Render the lines from the line with "Given: Click the" up to and including the line with "Looking at the" as a two-column CSV with the columns text and answer, one row per item. Put each value in a single quoted field with line breaks turned into spaces, and omit the pictures.

*Records shown:*
◇ ◇ ◇ ◇ ◇

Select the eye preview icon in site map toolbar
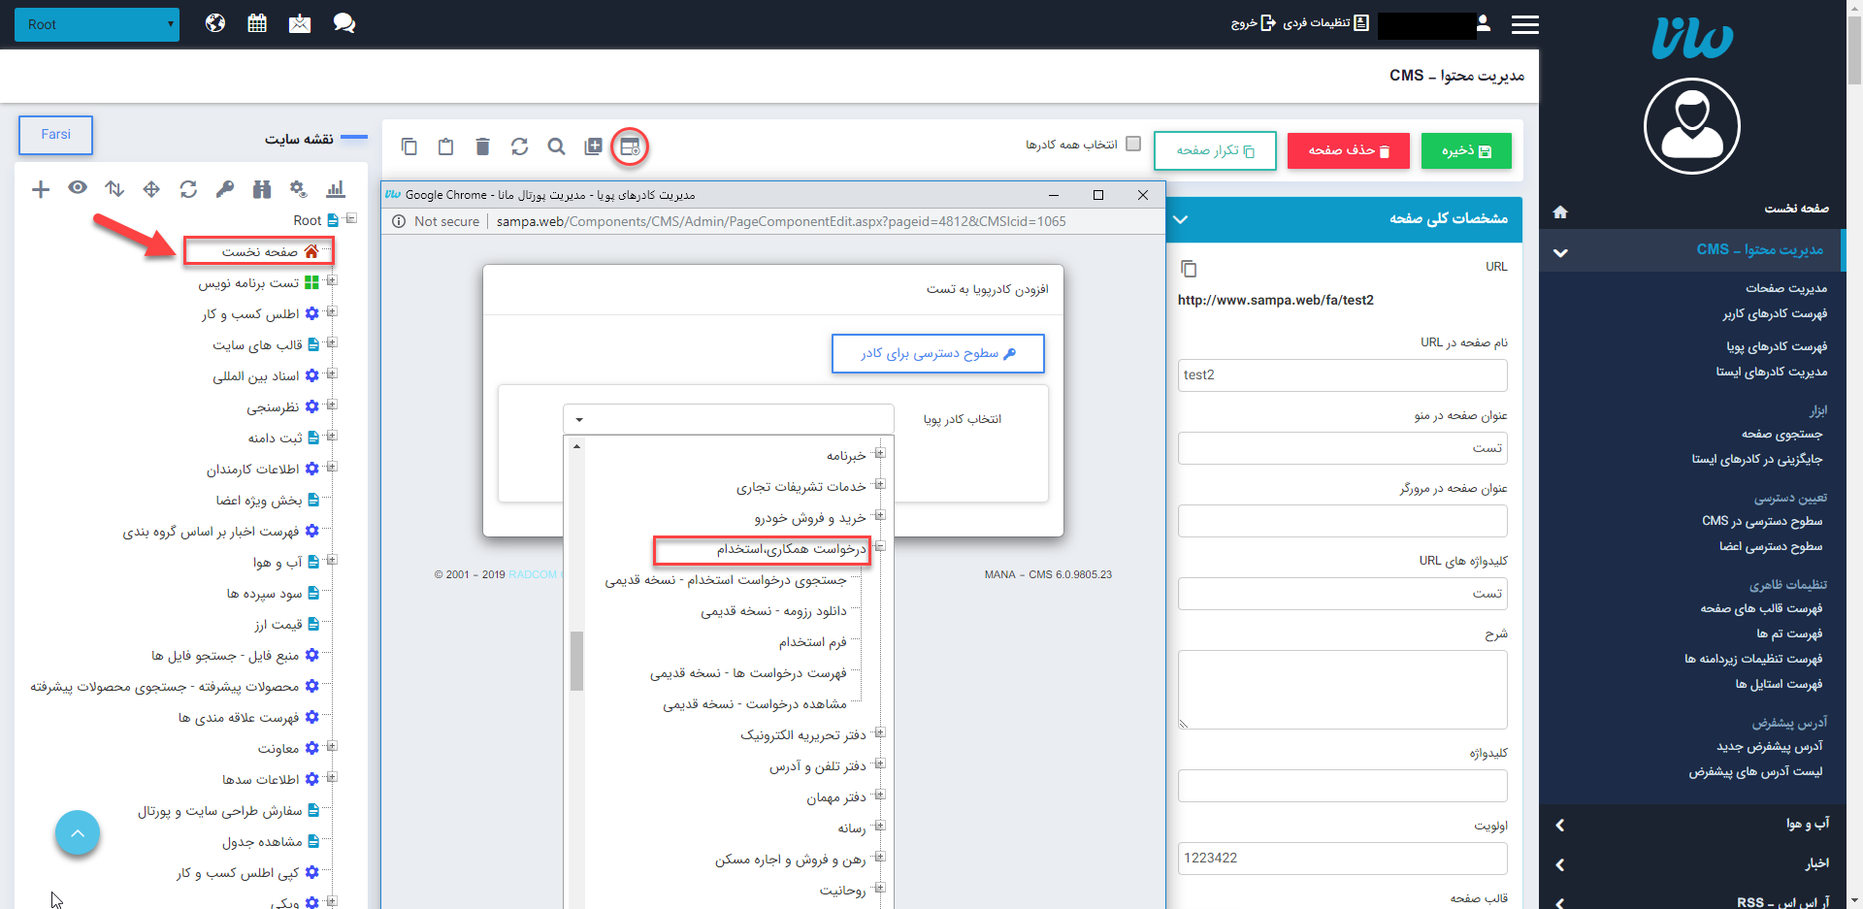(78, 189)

◇ ◇ ◇ ◇ ◇

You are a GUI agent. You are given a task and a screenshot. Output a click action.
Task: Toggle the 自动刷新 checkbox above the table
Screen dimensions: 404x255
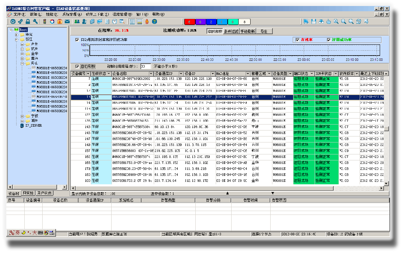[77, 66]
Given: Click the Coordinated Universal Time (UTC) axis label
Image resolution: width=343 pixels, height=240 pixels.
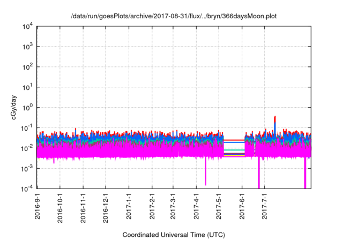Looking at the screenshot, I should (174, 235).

◇ ◇ ◇ ◇ ◇

*Response to this exercise:*
text,answer
"Given: Click the Coordinated Universal Time (UTC) axis label Image resolution: width=343 pixels, height=240 pixels.","Looking at the screenshot, I should (174, 235)."